I think I love the process of the change more than anything. I love picking out colors and mixing them up however I like, then generously applying them to each and every strand. Its a messy, creative, artistic process and I find it soothing. I also love waiting around for the final reveal and I love the challenge a new look brings. Sometimes the changes are good, sometimes they are bad but no matter what its always a new challenge. I have to think fresh about the clothes I wear and the makeup I apply, I have to be careful not to clash! I also have to learn to see myself in a new way.

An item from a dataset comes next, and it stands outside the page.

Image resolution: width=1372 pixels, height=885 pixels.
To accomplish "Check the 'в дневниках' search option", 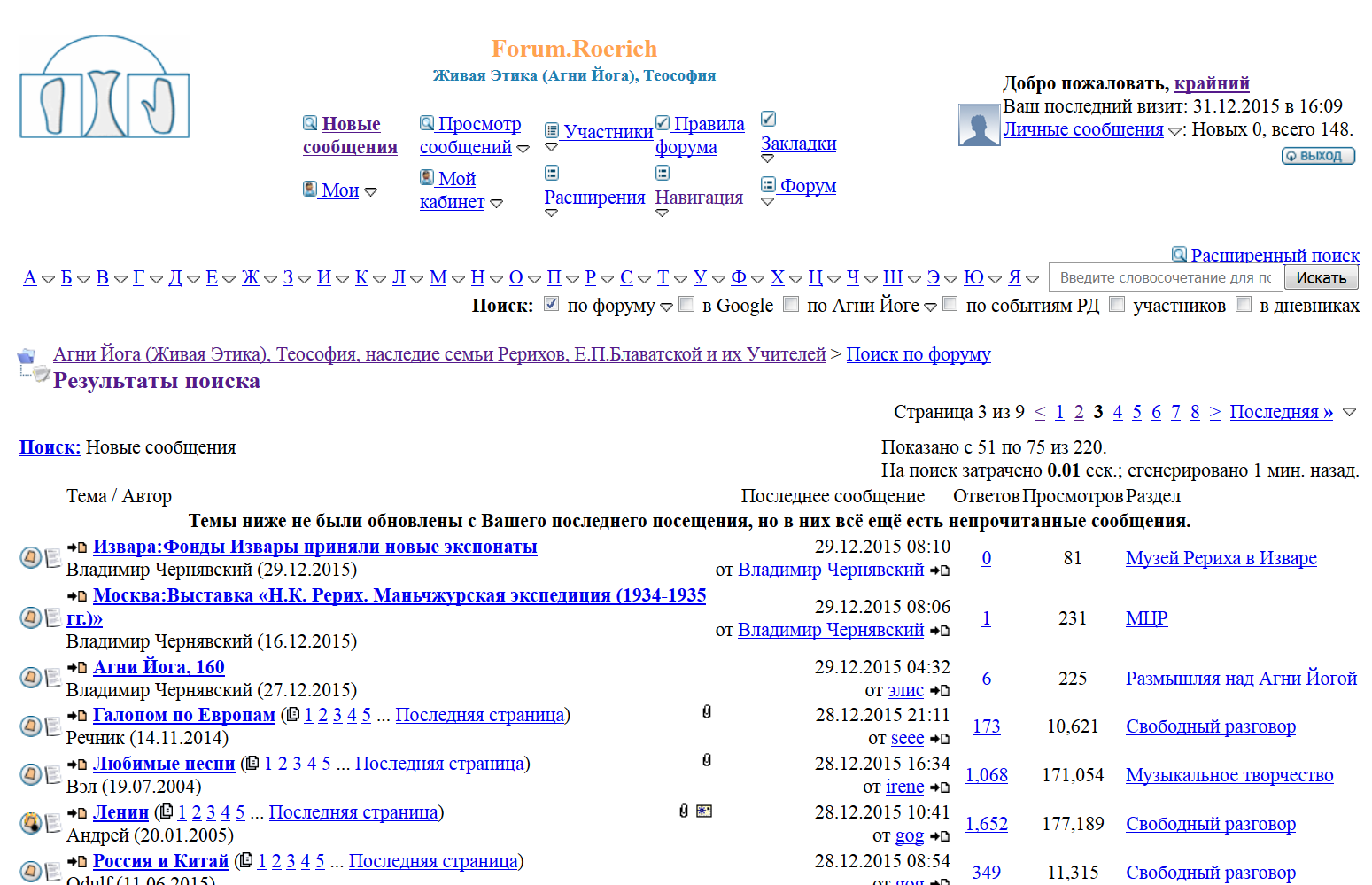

This past year I have changed my look so many times the changes don’t even phase me anymore. I always feel like me, regardless of how I look and I love that. I used to struggle with self-acceptance and I used to struggle with the idea of changing my appearance. A new color used to mean weeks of depression and insecurity while I adjusted to the minor alteration. That doesn’t happen anymore. I’m always me. I don’t have those weeks of transitional emotions anymore. I can roll with the punches. When I decided at the beginning of the year to cut off all my hair I wanted to get to this emotional state, I wanted to be able to be detached and comfortable regardless of my looks and I’m proud to say I’m here now. Its been a long journey, sometimes I felt beautiful and other times I cried because I felt so ugly. Sometimes I have missed my long hair and other times I’ve thought I will never want it back. I have no idea what the future holds for my hair but I am happy to realize that my confidence is no longer based solely on my looks. This journey has helped me to accept all of my self-perceived flaws and now, even on my “ugly days” I am still happy and self-assured.